Closing Every Gap: Parity, Kogito, and ADR-0002
The previous entry ended at 99 tests. I wasn’t done.
A fair comparison of the two LoopControl implementations — ours and treblereel’s original — turned up four genuine gaps we hadn’t addressed. I want to be precise about what “genuine” means here: not design differences, not things we chose differently, but capabilities the prior implementation had that ours simply lacked.
BlackboardPlanConfigurer — treblereel’s CasePlanModelRegistry let you
declare stages for a case definition at design time. We had no equivalent. PR-F
adds a CDI SPI: implement @ApplicationScoped BlackboardPlanConfigurer, override
configure(CasePlanModel, PlanExecutionContext), and the loop control calls it
exactly once when a case instance starts.
Strict PlanItem lifecycle — treblereel threw IllegalStateException on
invalid transitions. Ours silently accepted anything via a raw setStatus().
PR-G replaces the setter with markRunning(), markCompleted(), markFaulted(),
markCancelled() — each validates the current state and throws if wrong.

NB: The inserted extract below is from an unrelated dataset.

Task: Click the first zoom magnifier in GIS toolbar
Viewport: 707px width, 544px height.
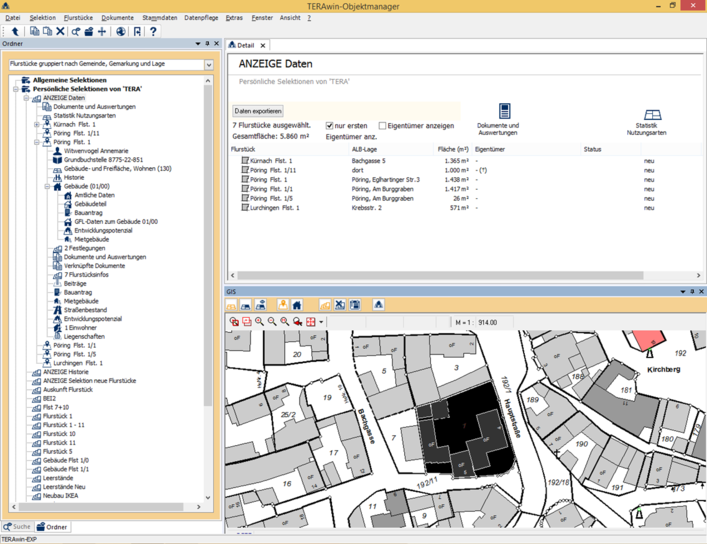Action: pyautogui.click(x=259, y=322)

The
implementation caught something: several tests were jumping directly from
PENDING to COMPLETED, bypassing RUNNING entirely. That’s a test design flaw the
strict API correctly surfaces.
SubCase — a stage item representing a child case definition, with a completion strategy mapping child case status back to stage item status. Pure data model — the engine integration stays in the future epic. PR-H ports it for feature parity.
Stage entry validation — treblereel’s Stage builder required an entry
condition. Ours silently used null, meaning “activates every cycle.” PR-I adds
Stage.builder(name) which throws IllegalStateException if build() is called
without entryCondition(). Stage.alwaysActivate(name) replaces Stage.create(name)

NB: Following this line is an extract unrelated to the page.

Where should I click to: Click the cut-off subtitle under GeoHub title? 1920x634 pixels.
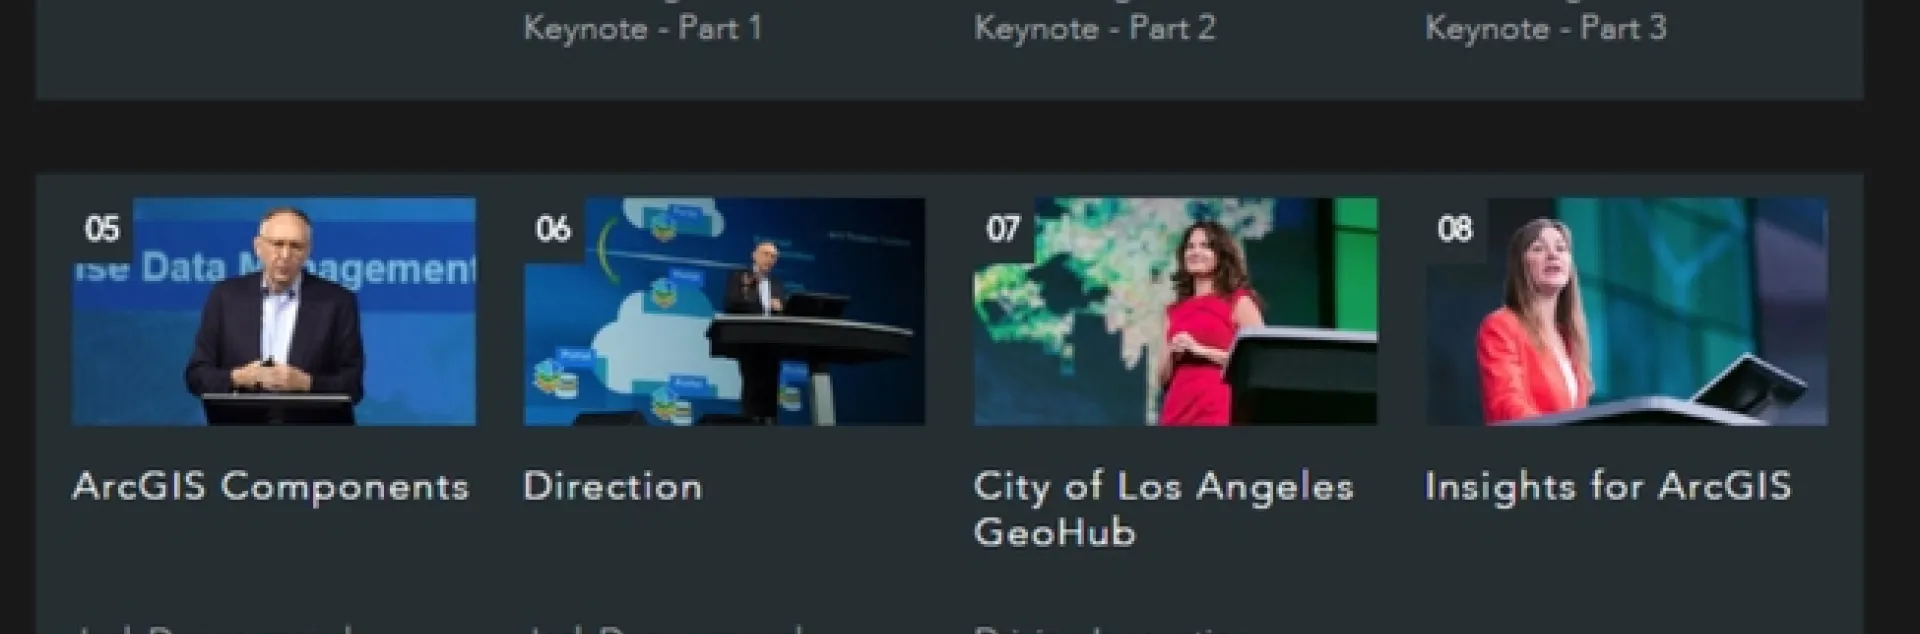point(1105,628)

for cases where always-activating is the intent — explicit, not silent.
Then the deeper comparison.
Reading treblereel’s PlanningStrategyLoopControl carefully, I noticed it
split eligible bindings into staged (worker assigned to a stage) and free-floating
(worker not in any stage). Staged bindings were blocked when their stage wasn’t
active. I’d assumed this was a consequence of the architecture we’d replaced.
I was wrong about the origin.
The Kogito flexible process blog posts explained the reasoning. This is the CMMN ad-hoc process model: you declare all possible workflow fragments at design time. Stages act as scope containers. When a stage activates, its declared fragments become available. When it doesn’t, they’re invisible to the selection loop. Free-floating fragments are always available — monitoring, error handling, anything that should run regardless of stage state.
The decision was how to opt into this. We considered a flag on CasePlanModel,
a mode enum, and a convention. The convention wins: if a Stage has binding names
declared, it’s a gating stage. If not, it’s lifecycle-only. The presence of
stage.addBinding("trigger-name") IS the opt-in. Three modes from one
mechanism — pure choreography, fully gated, hybrid — with no flag and no enum.
ADR-0002 captures the reasoning. PR-J implements it: Stage.addBinding(),
withBinding(), builder().binding(), and gating logic in
PlanningStrategyLoopControl.select() — with a fast path when no stages have
declared any bindings (pure choreography, zero overhead).
120 tests became 136. Ten QE PRs open (#91–#100). The new implementation is now strictly superior in every dimension the comparison identified.